■ MATERIAL PROVIDED:
___
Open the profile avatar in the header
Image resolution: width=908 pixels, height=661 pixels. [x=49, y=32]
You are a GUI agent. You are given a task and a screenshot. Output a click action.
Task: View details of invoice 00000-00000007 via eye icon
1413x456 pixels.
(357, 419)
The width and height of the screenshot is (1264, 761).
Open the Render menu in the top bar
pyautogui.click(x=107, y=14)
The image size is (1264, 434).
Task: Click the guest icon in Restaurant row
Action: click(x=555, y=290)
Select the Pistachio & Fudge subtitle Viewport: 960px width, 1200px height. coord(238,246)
___
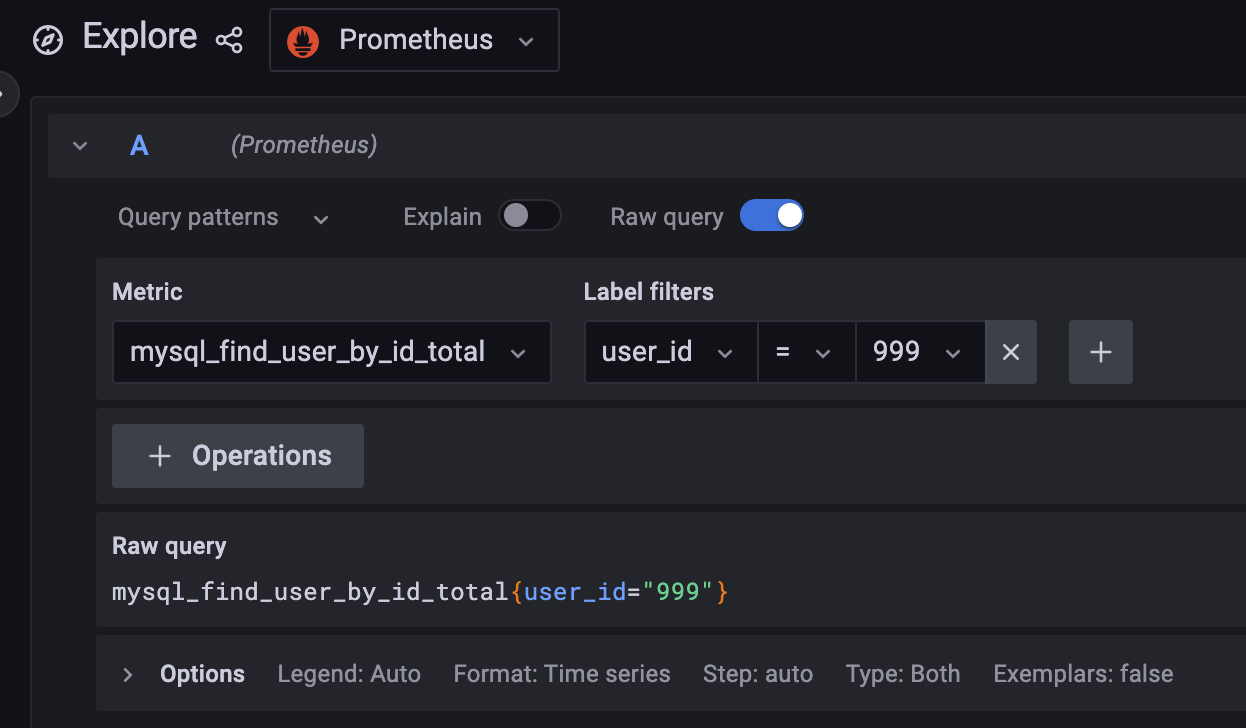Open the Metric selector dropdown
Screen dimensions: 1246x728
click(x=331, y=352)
___
■ WHAT YOU ARE ASKED TO DO:
Return every line above in which the string "screenshot" occurs.

■ RESPONSE TO THE TASK:
You are a GUI agent. You are given a task and a screenshot. Output a click action.
The width and height of the screenshot is (1264, 761).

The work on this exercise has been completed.